Six heures un soir de printemps, il fait doux, les oiseaux chantent. Il y a un parfum de vacances dans les bavardages fébriles des élèves de mon cours. Le spectacle de fin d’année approche et nous aurons l’honneur de figurer dans le ballet des adultes en tant que petits rats de l’Opéra. Nous jouerons Casse-Noisette. Le filage venait de se terminer alors que le soleil encore bien clair caressait les chignons serrés des adolescentes en train de glousser.
De l’autre côté de la route, ma mère m’attend. Je vois qu’elle agite un sachet. Si vous savez comme la danse me donne faim et soif ! Je peux manger la moitié d’un gâteau de Princes, surtout si je n’ai pas eu le temps de déjeuner. Je me précipite pour la rejoindre, mes pointes satinées encore à la main. Dans le sachet, aux taches de gras, je devine qu’elle est passée chez le boulanger. Alors : pain au chocolat ? Croissant ? Pains aux raisins ? Les chaussons tressautent sur mon sac, angoissés, à mesure que je vois ma mère lâcher le paquet. Son visage se décompose.
Puis, je tourne la tête.
Je n’ai pas eu le temps de hurler, Monsieur Hervé, vous devez le comprendre, car vous rouliez si vite.
Le choc provoqua une vague de douleur immense. Puis je sombrais.
Je pourrais vous raconter les rêves qui agitèrent cette nuit sourde : des dieux, de la glace, de la danse, moi en tutu pour la première fois devant les spectateurs.

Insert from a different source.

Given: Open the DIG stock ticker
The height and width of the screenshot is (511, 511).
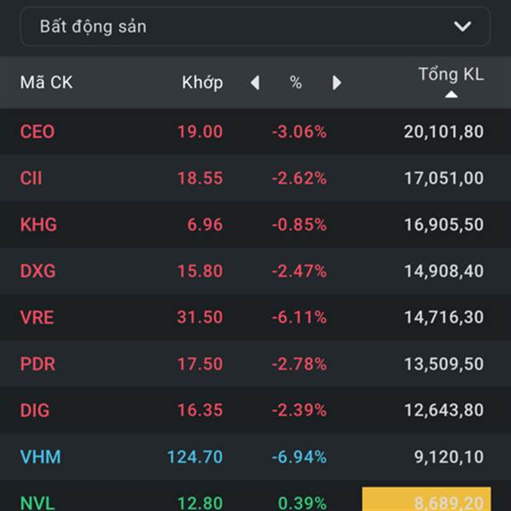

Comment vous décrire mon réveil ?
De toute façon, il ne me reste que des flashs à ce moment où j’écris. Mes parents qui pleurent et qui hurlent, les moniteurs qui tintent, la longue aiguille froide plantée dans mon bras. Puis surtout, cet engourdissement, comme si le sommeil dont je venais de sortir collait, m’appelait. Je me suis enfoncée avec délices dans ce sable mouvant tiède.
Peu à peu, au fil de mes réveils, les choses se sont éclaircies.

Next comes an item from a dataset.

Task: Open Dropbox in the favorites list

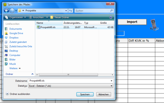Action: click(14, 38)
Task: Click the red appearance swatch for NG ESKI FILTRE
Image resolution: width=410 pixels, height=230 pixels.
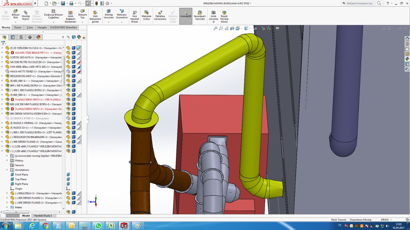Action: click(x=79, y=62)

J’ai appris que pour certains, la vitesse était une notion relative. Cela doit vous dire quelque chose ? L’idée que les autres doivent suivre la loi, mais que vous, vous maîtrisez votre vitesse. C’est toujours ça, jusqu’à ce que la vie de quelqu’un soit brisée.
Vous m’avez brisé bien plus que ma vie.
Vous m’avez brisé mon corps.
Voilà, je me suis réveillé tétraplégique. C’est un mot que je n’aurais jamais voulu connaître aussi jeune. Et c’est grâce à vous que je l’ai appris.

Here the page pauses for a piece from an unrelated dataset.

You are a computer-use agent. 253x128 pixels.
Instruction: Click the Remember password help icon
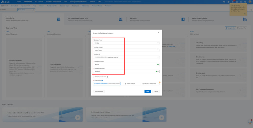point(108,77)
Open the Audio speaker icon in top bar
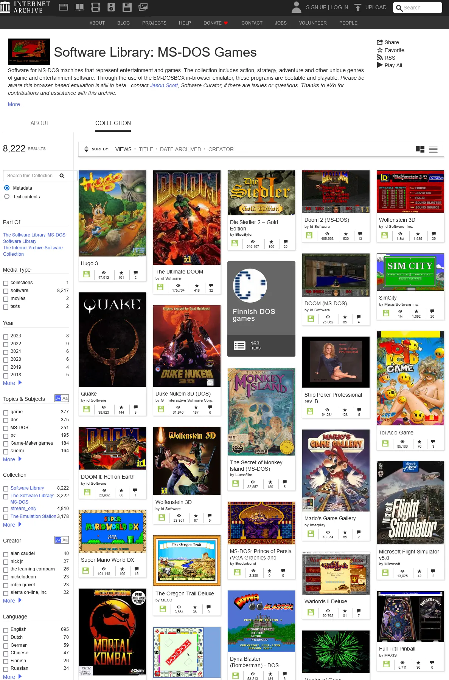 (x=111, y=7)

Fini le ballet, fini la musique, fini la danse.
Autour de moi, personne n’osait en parler, mais dans chaque éclat de tissu je croyais revoir le tutu promis par ma professeure pour ce spectacle de fin d’année.
Peut-être pensez-vous qu’un pardon est possible ? C’était peut-être le cas. Mais voilà, je suis morte à l’heure qu’il est. J’ai fini votre travail et je me suis tuée, puisque vous m’aviez déjà assassinée cette soirée de mai. De toute façon, j’étais morte à mon arrivée à l’hôpital.
J’ai laissé cette lettre pour que ma mère vous la remette. Ne faites pas attention aux taches d’eau. C’est juste que l’écrire alors qu’elle vient de s’endormir pour la première fois depuis plusieurs semaines, ça me fait un peu pleurer. Ses cheveux blancs, son parfum sucré... Elle dort, soulagée, quand je vais mourir sitôt qu’elle aura le dos tourné.
Enfin, Monsieur Jamberre, voilà, si vous lisez cela, c’est que j’aurai réussi.
Bonne nuit,
Nina.
PS : Je vous joins une place pour notre spectacle, on avait le droit à trois invités. Si vous êtes sensible à l’art, Tchaïkovski devrait vous plaire. On a beaucoup répété ces derniers mois.
J'aime beaucoup ton interprétation poignante et tragique de la carte. Plus on lit, plus on découvre ce qui s'est passé et plus on a de peine pour Nina...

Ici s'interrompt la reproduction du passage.